Hitler avait tout compris. Cela, on le sait. On ne devrait jamais l’oublier.
Mais ce que Trump a de plus, aujourd’hui, c’est la communication. Ce pauvre Hitler ne pouvait persuader que les masses qui étaient à même de l’écouter en personne ou à la radio ou à travers les tracts en papier dans les boîtes aux lettres. Il est quand même parvenu à accomplir un génocide de six millions de Juifs.
Trump, lui, a le porte-voix de toutes les formes de communication aujourd’hui disponibles pour faire entendre ses inanités et son incohérence et ses perversions. Et vous savez quoi ? Cela marche ! Grand Dieu, cela marche ! À force de nourrir les grands titres, les médias se sont retrouvés à la solde de ceux qui crient le plus fort, que ce soit par les armes ou par le discours démagogique, c’est ça qui fait les news, sinon, quelqu’un qui ne serait pas charismatique ni médiatique ?, à la poubelle ! Quelqu’un qui parlerait sans l’emphase de Démosthène ?, à la trappe ! Les Grecs avaient tout compris, eux aussi, non seulement au sujet de la démocratie, mais également au sujet de la rhétorique. Passez votre chemin, vous qui ne sauriez persuader par la parole !
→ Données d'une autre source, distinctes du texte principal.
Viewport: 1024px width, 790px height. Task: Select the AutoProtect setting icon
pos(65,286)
Et donc, Trump persuade. Boris Johnson persuade. Marine Le Pen persuade. Parce qu’ils savent parler à ce qui en nous grouille de ressentiment contre une société qui ne sait plus valoriser les faibles (qui sont responsables ?, demandent-ils. Ceux qui nous gouvernent, bien sûr !), alors qu’ils sont ceux qui exploiteront avec le plus d’impunité ces mêmes faibles. Mais lorsque l’on s’en rendra compte, il sera bien trop tard. Parce qu’ils savent jouer avec nos terreurs – ces gens qui viennent frapper à nos portes, ils sont tous des extrémistes et des terroristes, ils prendront nos boulots, ils violeront nos filles, ils feront exploser des bombes dans nos chaumières !
Ils ont oublié, eux, les Américains, qu’ils sont presque tous venus d’ailleurs, et que, sur Staten Island, lorsqu’ils ont levé les yeux sur la Statue de la Liberté, ils ont rêvé de ce pays d’accueil où ils pouvaient oublier la pauvreté et les exactions de leur terre d’origine. Beaucoup d’entre eux ont été reçus avec la même méfiance et les mêmes quolibets.
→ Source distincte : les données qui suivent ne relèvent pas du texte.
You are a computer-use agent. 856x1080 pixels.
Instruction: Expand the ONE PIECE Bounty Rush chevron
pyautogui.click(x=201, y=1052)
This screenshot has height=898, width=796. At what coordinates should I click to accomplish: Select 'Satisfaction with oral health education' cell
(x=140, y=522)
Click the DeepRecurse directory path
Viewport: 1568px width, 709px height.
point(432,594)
Ils se gardent bien de dire que ces populations qui sont prêtes à braver l’océan et le désert pour devenir des mendiants en terre hostile ont été poussées hors de leur pays par des circonstances historiques créées par ceux-là mêmes qui les repoussent aujourd’hui. Syrie, Libye, Iraq, Érythrée, Somalie – comment sont nées ces guerres ? Prenons une leçon d’histoire et comprenons que tout est lié à l’exercice de pouvoirs lointains qui n’avaient qu’un seul but : s’approprier les richesses de ces pays et les revendre au prix fort. La population ? Dommage collatéral, bien sûr !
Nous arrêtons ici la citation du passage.